Is the writing on the wall for human work and has the long heralded ‘age of leisure’ finally arrived? Will we all be donning our pin-neat Lacoste tracksuits while pursuing hobbies and sports all day long; or in the dystopian future will AI lead to mass unemployment?
It turns out to be rather more complex than that. The recent use of AI in the aerospace industry shows this complexity. Twenty years ago the received wisdom was that computational fluid dynamics (CFD) would replace wind tunnels and therefore the skilled teams which supported their operation. Today, CFD is setting the pace for the evolution of wind tunnels—not diminishing their role, and the skilled men and women operating these critical facilities still have worthwhile careers to pursue.
What is happening here is that advanced computer technology is being used to augment existing engineering – win-win for both man and machine. What is also clear is that rule-bound AI doesn’t cope all that well with the unexpected such as a systems failure emergency. At these crucial moments highly experienced professionals – well educated, well-trained humans – still need to step in when these events occur.
But there is no doubt that many of us worry about the impact of AI on our lives and particularly on our work. In a sense this is a haunting which originates from a techno geek’s view of the world. We look through the eyes of the wizards of ‘Silicons’ Valley, Glen and Fen who survey the future through their own lens of hard technological determinism. So what we are left with is the notion that somehow technology just develops and we humans have little impact on the velocity or speed of this development.
I believe there are fundamental problems with this dystopian view.
It is essentially myopic – this single lens perspective leaves a great deal of the real story untold. By contrast, five hundred years ago Thomas More wrote Utopia in which he described an imagined island community. He described their practices of engagement and marriage, their celebrations of life and death, and their laws and ways of living. His was a much richer and interesting view of the future.

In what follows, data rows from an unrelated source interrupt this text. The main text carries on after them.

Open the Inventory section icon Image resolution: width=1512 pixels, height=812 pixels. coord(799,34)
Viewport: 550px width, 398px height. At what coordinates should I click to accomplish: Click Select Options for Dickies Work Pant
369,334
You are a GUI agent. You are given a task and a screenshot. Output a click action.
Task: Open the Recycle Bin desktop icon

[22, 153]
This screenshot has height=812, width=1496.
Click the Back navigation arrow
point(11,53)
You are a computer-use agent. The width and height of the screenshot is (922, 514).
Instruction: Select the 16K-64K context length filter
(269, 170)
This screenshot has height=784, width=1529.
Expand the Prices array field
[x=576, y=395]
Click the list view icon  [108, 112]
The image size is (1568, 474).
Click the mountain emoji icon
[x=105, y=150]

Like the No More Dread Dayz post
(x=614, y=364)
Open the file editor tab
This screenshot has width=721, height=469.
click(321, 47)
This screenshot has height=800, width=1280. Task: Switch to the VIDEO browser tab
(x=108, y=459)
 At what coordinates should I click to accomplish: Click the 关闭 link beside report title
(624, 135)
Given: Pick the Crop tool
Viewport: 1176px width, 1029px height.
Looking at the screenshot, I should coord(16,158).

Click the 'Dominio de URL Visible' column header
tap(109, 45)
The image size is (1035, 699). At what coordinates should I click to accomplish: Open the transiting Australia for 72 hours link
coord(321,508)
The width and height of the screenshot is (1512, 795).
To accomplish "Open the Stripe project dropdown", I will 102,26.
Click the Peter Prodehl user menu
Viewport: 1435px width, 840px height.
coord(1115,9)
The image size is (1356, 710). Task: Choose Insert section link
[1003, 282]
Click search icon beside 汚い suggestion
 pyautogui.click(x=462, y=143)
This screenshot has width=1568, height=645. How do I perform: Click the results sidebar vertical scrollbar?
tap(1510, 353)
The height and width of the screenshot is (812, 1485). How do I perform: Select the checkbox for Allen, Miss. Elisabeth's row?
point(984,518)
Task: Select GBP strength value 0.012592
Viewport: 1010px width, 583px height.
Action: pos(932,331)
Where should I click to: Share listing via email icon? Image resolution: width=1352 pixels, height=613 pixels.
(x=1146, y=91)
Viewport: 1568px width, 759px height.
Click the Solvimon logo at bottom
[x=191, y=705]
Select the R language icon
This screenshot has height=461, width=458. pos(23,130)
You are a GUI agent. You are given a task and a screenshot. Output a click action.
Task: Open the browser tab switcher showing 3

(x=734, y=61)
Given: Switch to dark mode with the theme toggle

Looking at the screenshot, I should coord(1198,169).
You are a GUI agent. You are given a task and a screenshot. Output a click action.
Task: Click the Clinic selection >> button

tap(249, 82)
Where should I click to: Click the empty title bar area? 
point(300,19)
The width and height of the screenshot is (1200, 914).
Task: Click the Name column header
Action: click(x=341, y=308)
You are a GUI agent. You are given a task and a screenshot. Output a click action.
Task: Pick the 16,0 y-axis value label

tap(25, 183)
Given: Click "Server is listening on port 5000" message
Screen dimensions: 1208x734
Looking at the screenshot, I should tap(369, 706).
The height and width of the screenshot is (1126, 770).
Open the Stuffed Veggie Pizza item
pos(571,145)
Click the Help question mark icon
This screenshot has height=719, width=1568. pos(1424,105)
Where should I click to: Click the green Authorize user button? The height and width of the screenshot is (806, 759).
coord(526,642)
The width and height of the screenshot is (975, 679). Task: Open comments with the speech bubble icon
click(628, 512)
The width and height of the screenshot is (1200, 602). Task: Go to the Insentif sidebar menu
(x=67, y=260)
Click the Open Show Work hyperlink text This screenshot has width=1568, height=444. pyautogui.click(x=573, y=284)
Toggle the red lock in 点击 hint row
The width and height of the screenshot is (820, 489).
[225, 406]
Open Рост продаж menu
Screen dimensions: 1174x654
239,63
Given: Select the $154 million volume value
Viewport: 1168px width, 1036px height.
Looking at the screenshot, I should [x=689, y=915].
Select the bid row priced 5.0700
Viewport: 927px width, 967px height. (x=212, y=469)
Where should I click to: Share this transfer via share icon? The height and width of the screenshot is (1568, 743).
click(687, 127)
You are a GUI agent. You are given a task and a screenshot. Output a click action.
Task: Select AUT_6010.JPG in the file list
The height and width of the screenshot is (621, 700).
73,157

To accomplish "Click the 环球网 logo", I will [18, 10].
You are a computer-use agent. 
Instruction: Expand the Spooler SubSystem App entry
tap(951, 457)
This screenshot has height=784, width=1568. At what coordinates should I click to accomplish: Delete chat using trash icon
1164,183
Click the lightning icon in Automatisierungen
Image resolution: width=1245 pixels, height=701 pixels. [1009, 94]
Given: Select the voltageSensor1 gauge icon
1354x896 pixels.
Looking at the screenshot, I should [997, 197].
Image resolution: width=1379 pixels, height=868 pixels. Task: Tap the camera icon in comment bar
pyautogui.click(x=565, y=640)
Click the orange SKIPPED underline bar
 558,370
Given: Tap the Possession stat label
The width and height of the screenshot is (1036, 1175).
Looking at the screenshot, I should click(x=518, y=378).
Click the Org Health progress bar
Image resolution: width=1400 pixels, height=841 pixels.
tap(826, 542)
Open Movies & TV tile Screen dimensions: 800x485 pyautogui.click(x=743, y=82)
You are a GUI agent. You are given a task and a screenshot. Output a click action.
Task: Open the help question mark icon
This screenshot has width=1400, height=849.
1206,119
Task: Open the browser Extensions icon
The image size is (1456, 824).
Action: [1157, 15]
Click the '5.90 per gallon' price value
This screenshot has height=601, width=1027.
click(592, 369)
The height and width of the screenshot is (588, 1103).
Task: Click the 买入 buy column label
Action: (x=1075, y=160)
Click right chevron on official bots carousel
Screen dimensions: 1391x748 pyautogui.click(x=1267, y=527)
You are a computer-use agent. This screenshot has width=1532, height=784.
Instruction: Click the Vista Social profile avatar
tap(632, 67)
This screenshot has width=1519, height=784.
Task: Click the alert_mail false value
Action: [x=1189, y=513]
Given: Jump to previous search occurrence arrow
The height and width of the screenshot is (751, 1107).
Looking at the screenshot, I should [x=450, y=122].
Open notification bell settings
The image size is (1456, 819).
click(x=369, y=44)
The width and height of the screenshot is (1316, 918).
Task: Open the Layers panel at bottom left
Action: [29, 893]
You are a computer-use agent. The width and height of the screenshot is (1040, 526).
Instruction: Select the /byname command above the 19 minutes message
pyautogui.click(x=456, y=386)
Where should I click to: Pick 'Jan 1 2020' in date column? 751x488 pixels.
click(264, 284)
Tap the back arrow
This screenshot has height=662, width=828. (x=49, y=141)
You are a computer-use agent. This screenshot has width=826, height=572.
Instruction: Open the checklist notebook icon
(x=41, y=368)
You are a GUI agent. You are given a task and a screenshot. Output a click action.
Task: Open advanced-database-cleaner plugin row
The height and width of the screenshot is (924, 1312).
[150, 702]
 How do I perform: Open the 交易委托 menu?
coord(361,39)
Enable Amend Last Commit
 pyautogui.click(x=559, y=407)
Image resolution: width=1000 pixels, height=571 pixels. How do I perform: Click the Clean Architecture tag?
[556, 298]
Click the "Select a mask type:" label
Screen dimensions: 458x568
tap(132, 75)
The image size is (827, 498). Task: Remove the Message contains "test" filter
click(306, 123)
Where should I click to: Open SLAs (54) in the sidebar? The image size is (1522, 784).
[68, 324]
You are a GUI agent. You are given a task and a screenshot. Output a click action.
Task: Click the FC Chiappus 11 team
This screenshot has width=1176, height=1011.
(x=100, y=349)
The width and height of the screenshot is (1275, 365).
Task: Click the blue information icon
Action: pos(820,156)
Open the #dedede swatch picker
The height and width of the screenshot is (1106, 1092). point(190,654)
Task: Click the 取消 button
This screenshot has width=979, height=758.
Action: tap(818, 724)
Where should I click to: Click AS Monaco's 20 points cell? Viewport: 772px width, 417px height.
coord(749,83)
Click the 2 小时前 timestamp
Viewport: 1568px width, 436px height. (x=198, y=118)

It is also essentially masculine – it leaves women and the lives of women out of the narrative. Well not quite – would the technology films Ex Machina or Her work if the robot or operating system was a man? But in the main, this obsession with a future driven by pervasive and frequently rogue AI, casts women in a certain blow-dried and supplicant role.
And it is profoundly ambivalent about time. And here is the paradox: most machines are there to provide us with the gift of time – and yet these very technologies rob us of our gift of time. Is the future really 300 emails a day, and is the only way out of this a cleverer machine?
The result of this dystopian view is that it removes or negates human resolve. Rather than imagining we humans are the central players in this vision of the future, we are instead assigned a walk on part unable to make our needs and hopes and aspirations felt. We see ourselves as hostages to the machines and so we focus on what we have lost (jobs, peace of mind) rather than what we could gain in the future.
It also reduces the big questions. As we try to frame the future and prepare for it, it seems to me that Thomas More was right – the big questions are about how we want to live with each other, what our communities could look like, what it is we value, how we might think about what we want to tell our children. Surely our questions about the future should centre as much on this as on technology?
In a world where technology has reduced some of our more onerous tasks (imagine life without a washing machine) our conversations should be about what makes us more human – how the future could be more about creativity, innovation, intuition.
Perhaps now, in the decade of the anniversary of More’s Utopia, it is time to re-imagine our future in its totality, embracing families and communities, work and rituals?